How To Stop Eating Like Sh*t Without Enlisting Another Diet

We have all heard it before: Abs are made in the kitchen.

Personally, it's easier for me to get myself to the gym than to choose salad over pizza. However, instead of looking at eating healthier as a "diet," we should first analyze some of the bad habits we have.

If we take baby steps and focus on improving one thing about our diets, eating healthy won't be so far fetched. Here are five types of unhealthy eaters, and some ways to kick the poor eating habits you've acquired:

The Fast Food Junkie

You consider Wendy's your friend. Most of your meals take five minutes to order and five minutes to eat -- all while sitting in your car -- and you often eat a bag of potato chips for lunch.

You are a fast food junkie. More often than not, the cause for this behavior is lack of time. Meals are an important part of your day, and good food takes some time to make.

MEAL PREP. MEAL PREP. MEAL PREP. Use one of your less busy days, (preferably before the week starts) to do some healthy grocery shopping and cook some meals in advance. This way, you can still grab your lunch to go, just like you would at Taco Bell.

Try prepping at least one of your meals three times a week.
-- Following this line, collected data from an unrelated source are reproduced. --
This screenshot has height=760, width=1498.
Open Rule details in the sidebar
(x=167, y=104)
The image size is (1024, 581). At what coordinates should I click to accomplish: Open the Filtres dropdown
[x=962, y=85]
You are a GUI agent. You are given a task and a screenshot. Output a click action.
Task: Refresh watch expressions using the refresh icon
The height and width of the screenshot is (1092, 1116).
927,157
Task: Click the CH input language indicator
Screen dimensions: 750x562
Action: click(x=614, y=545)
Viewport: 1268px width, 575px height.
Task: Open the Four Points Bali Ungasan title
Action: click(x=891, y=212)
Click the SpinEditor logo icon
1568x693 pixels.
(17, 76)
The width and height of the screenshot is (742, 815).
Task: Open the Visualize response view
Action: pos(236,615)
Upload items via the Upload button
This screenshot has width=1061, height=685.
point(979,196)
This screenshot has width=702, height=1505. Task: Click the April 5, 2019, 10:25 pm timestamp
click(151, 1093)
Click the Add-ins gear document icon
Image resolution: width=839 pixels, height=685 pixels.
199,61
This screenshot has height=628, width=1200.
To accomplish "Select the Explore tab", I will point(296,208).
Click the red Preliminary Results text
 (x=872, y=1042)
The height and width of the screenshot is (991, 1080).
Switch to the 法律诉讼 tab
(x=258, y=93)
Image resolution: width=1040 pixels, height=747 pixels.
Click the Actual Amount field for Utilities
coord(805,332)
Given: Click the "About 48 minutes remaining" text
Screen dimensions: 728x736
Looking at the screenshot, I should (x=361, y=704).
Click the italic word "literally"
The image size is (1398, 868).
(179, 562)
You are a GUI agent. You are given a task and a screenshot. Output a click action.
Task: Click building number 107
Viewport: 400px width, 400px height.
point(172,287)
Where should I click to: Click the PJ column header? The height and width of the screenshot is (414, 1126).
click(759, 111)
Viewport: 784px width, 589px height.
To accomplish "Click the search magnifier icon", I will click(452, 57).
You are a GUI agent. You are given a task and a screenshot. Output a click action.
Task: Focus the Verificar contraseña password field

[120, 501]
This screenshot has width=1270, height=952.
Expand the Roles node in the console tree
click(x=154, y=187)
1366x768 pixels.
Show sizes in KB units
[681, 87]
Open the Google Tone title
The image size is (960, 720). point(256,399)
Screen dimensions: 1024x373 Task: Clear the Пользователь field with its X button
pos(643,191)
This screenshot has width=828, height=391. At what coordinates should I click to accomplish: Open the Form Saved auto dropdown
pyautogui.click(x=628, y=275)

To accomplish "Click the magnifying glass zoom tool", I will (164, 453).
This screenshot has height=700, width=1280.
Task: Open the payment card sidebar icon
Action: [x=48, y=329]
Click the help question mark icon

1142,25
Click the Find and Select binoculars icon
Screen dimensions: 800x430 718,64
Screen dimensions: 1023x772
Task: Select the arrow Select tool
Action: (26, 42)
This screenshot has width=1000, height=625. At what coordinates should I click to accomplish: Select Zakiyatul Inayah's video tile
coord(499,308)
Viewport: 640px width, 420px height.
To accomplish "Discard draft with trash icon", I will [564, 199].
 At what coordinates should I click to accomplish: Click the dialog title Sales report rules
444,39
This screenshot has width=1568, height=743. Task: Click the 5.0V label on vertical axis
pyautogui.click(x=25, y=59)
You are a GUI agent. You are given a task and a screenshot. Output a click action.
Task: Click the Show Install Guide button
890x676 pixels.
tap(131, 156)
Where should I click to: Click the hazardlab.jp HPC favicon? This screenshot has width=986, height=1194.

In addition, take the junk food you tend to eat the most and substitute it for something healthier. An example would be eating veggie straws instead of potato chips.

If you like fast food, such as McDonald's, go to these places one less time per week, and each week try to make one less visit. We tend to crave and form an addiction to "crispy" food. In order to trick our minds, incorporate seeds into your salad and other healthy crunchy foods, such as carrots, to kick the craving.

The One With the Sweet Tooth

You lose it over frosting on cupcakes and sprinkles on ice cream. Your go-to snacks are warm chocolate fudge, chocolate chip cookies, red Skittles and yellow Starbursts.

These sugary cravings actually have to do with our blood levels. When we consume sugar, our blood glucose level increases, drops and then craves more sugar in order to be at a balanced level.

Substitute fruit, which has natural sugars, for candy or your usually sweet snacks during the day. Try eating yogurt with cinnamon and (a couple) of chocolate chips in it for dessert. Sleeping more and adding spices such as cinnamon to your food can help to balance your blood sugar level and curb your sugar cravings.

The Late-Night Muncher

You can't fall asleep; you're too busy studying or completing extra work. You're up watching movies all night long. Then, you start to get hungry, begin snacking and slowly eat the entire contents of the fridge.

If you go to sleep late, try setting a time for yourself to stop eating. Going to bed earlier also helps, but that is easier said then done. Limit and plan healthy snacks to eat after dinner or before bed.

If you are spending a late night in the office, bring snacks such as almonds to resist trips to the vending machine. Foods that contain protein and carbohydrates can help you to fall asleep.

Avoid heavy meals and stick to a single, simple meal or snack such as cereal with milk, peanut butter on toast or cheese and crackers.

Binge Eating

Two causes related to binge eating are emotions and hunger. Before you go to grab your second or third portion of food, take a moment to reflect on why you are eating.

If it's associated with something such as anger, anxiety, depression or maybe boredom, put down the fork. More useful ways to deal with emotions are finding someone to talk to or going out to do something that will take your mind off of food.

Anytime you go to eat, ask yourself if you are are actually hungry; otherwise it will not benefit you emotionally or physically.

If you are starving and feel the need to eat everything, start planning your meals more wisely. Eating small meals more often will keep your metabolism high and your stomach satisfied. I always carry a bag of almonds, a piece of fruit or a granola bar with me.

The One Who Skips Breakfast

I don't care if you do not have time, if you aren't hungry when you wake up or if you consider coffee breakfast.

Skipping breakfast often leads to more snacking and not knowing the next time you're going to eat, especially if you have a busy day. Eating breakfast keeps a stable metabolism and provides nutrients for the body to use for the remainder of the day.

Drink water when you first wake up. Most of us are dehydrated and are unaware of it. If you do not have time, grab a piece of fruit, yogurt or a quick breakfast such as oatmeal.

If you enjoy coffee, try a smoothie for a refreshing liquid breakfast that contains more nutrients. Starting off the day by eating healthy and effectively usually makes our choices for the rest of the day better and just as healthy. Both weight control and productivity are benefits of breakfast.

The details of our diets are important. Instead of transforming the way you eat completely or trying a fad diet, focus on one area you would like to improve.

Substituting foods, meal prepping, carrying healthy snacks on hand, sleeping more and drinking more water are several tactics you can slowly incorporate into your daily routine that have positive effects on your body.